PROBLEM REQUIREMENTS: Say how many lines below have "Given" in them, giving the number alone.

STORED DATA:
════════════════════

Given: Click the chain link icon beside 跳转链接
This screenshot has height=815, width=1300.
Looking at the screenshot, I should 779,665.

════════════════════

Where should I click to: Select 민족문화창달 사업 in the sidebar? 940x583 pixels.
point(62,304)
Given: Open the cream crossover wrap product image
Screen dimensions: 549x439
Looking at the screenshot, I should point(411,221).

════════════════════

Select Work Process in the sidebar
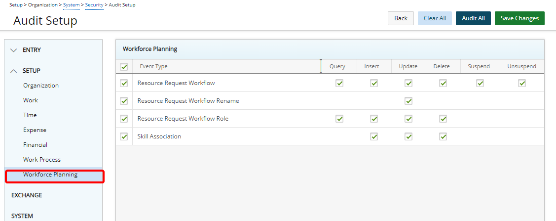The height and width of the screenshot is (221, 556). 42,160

════════════════════

ANSWER TO THIS TASK: 2